Крестьяне подходили все ближе, показывали на меня пальцами, плевались. Я сбежала от большевиков, только чтобы вновь попасть в их безжалостные лапы. Они готовы убивать.
Я закричала:
– Пустите!
Опираясь на потрепанную трость, к нам приковылял парень с деревянной ногой. Глаза стеклянные, щеки красные – видимо, такой же пьяный, как и схвативший меня мужик. Парень вцепился мне в подбородок грубыми пальцами и склонился надо мной.
– Она хочет, чтобы ее отпустили, – прорычал он. – Давайте отпустим ее вон там? – Он мотнул головой в сторону костра.
От страха у меня подкосились ноги. Я соскользнула на землю, мужик не успел меня поймать. В надежде избежать ужасной участи я вскочила и бросилась прочь, но меня тут же схватили и поволокли к огню.
Раздался Машин отчаянный крик. Или это кричала я?
– Сжечь ее! – веселилась толпа.
Мужчины держали меня за руки и толкали вперед. Стало горячо, как в печке, кожа вспотела от беспощадного жара.
«Трупы горят небыстро. Мы тут на всю ночь».
– Нет! – рыдая скулила я, потерявшись в воспоминаниях и слепом страхе. – Пожалуйста, отпустите!
– Как тебе такое, царелюбка? Все еще хочешь, чтобы мы замолчали?

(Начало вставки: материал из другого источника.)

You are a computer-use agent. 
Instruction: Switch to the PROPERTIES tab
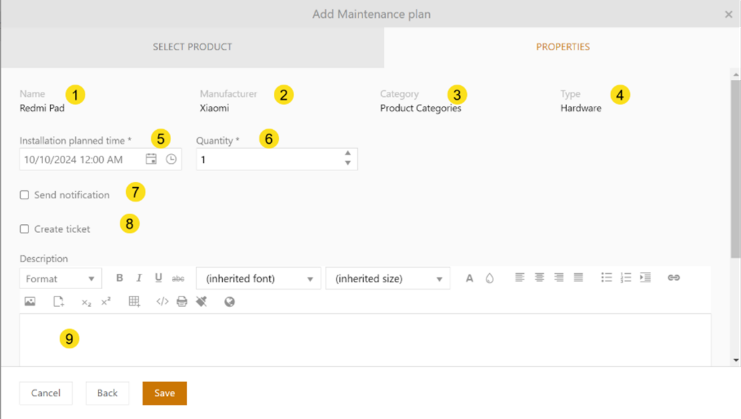(x=562, y=47)

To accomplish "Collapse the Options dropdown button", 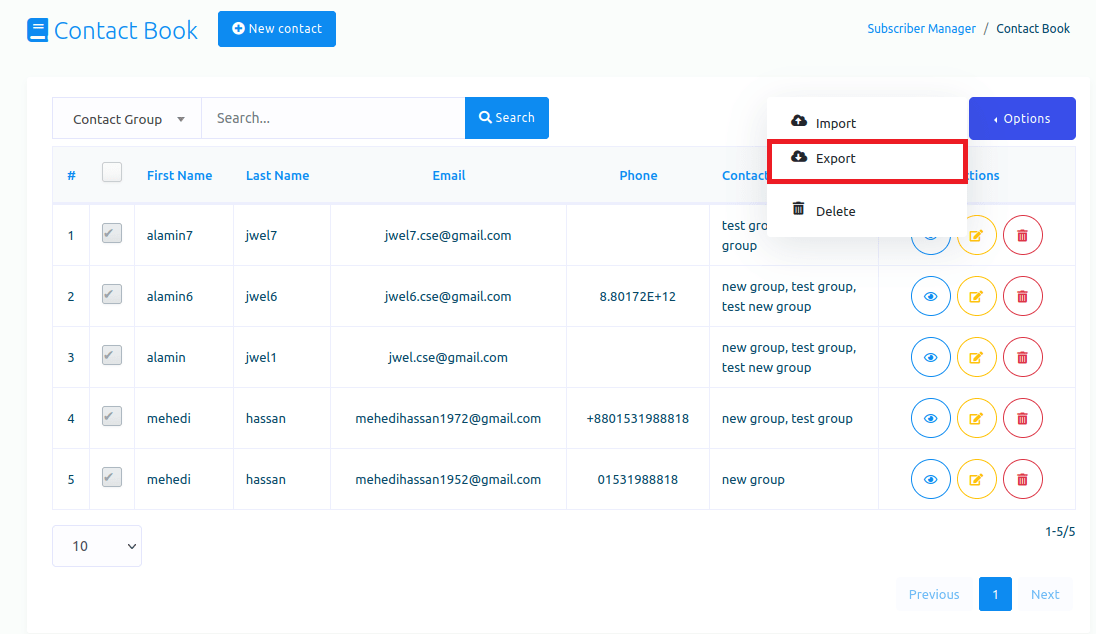I will (1021, 119).
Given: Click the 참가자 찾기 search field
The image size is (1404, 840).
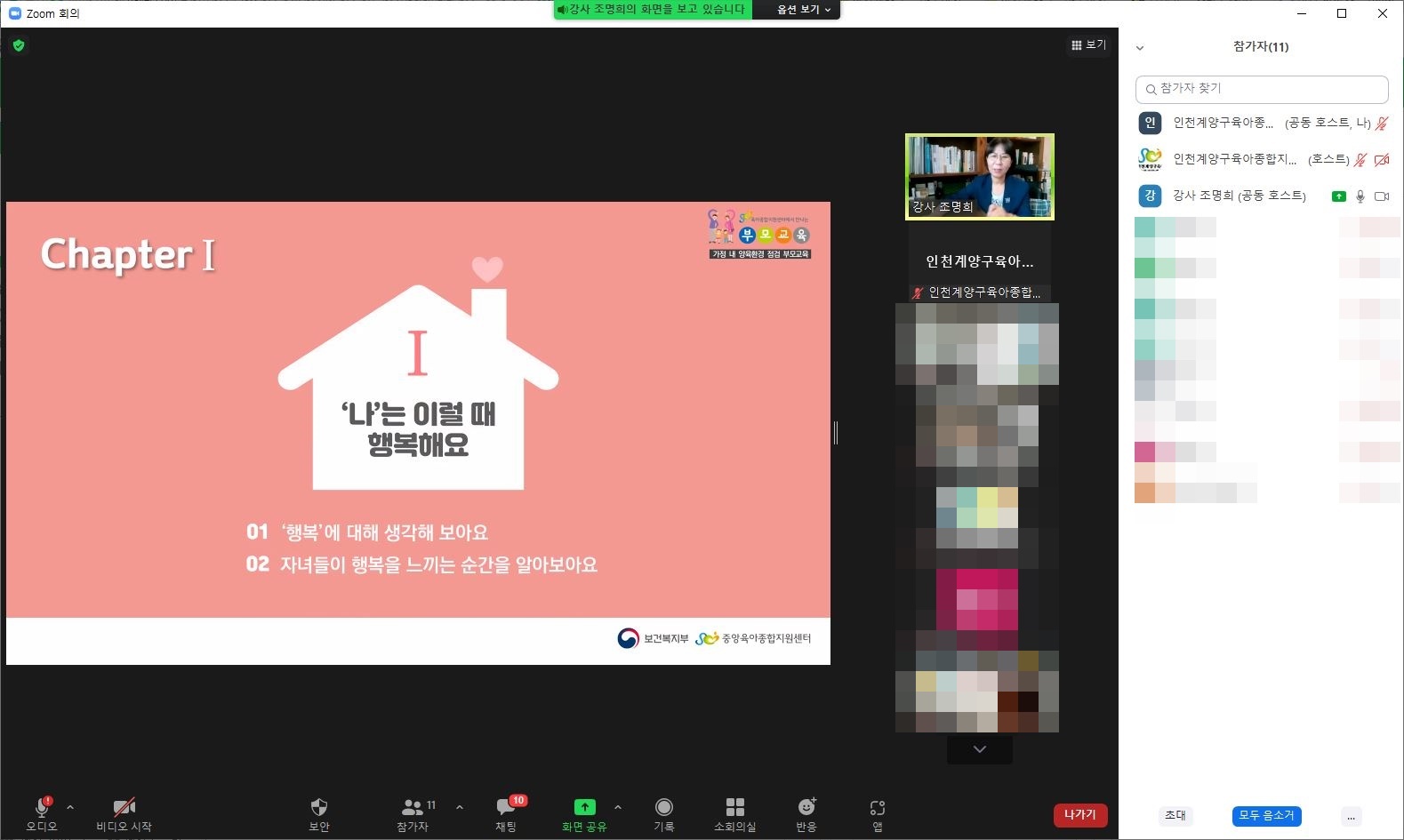Looking at the screenshot, I should (x=1261, y=89).
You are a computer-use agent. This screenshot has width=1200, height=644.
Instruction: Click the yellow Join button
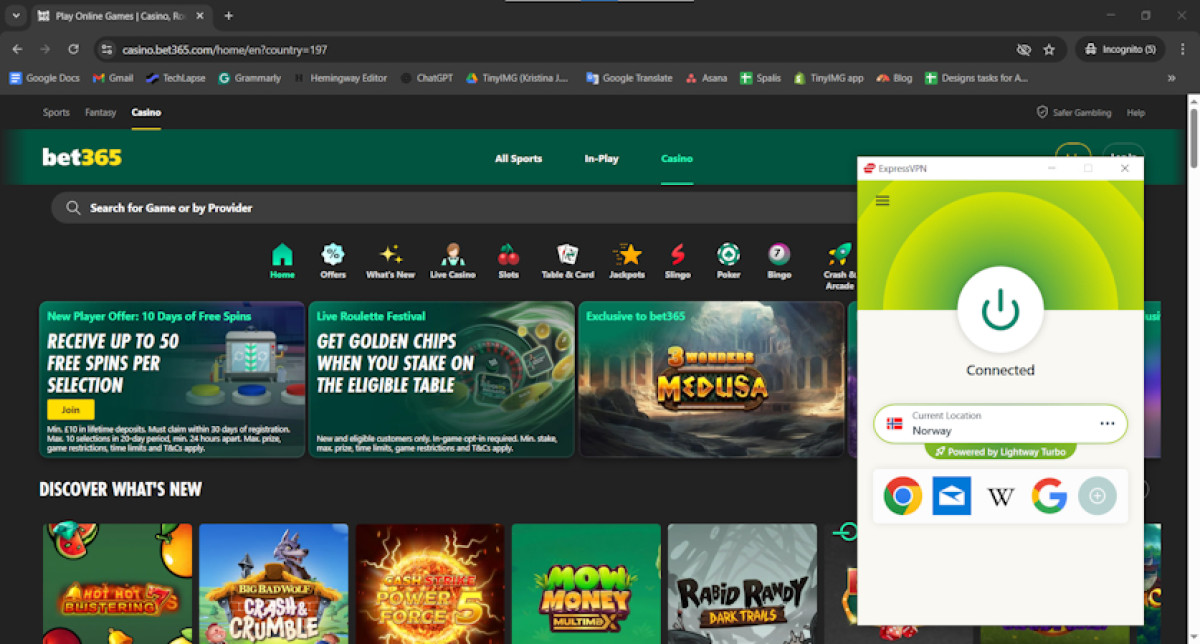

Подталкиваемая мучителями, спотыкаясь о камни и уголь, я шагнула в огонь. И закричала. Огонь пожирал юбку, на глазах ткань исчезала черными завитками. Жадные языки пламени потянулись к моим ногам. Я бешено задергалась.
Мужчины отпустили меня, и я мигом выпрыгнула из костра, стала бить руками по горящему подолу, кружась на месте от растущей паники. Костер выплюнул сноп искр в лицо. Я испуганно попятилась, продолжая сбивать огонь и вереща что есть мочи, пока крестьяне просто смотрели, забавляясь.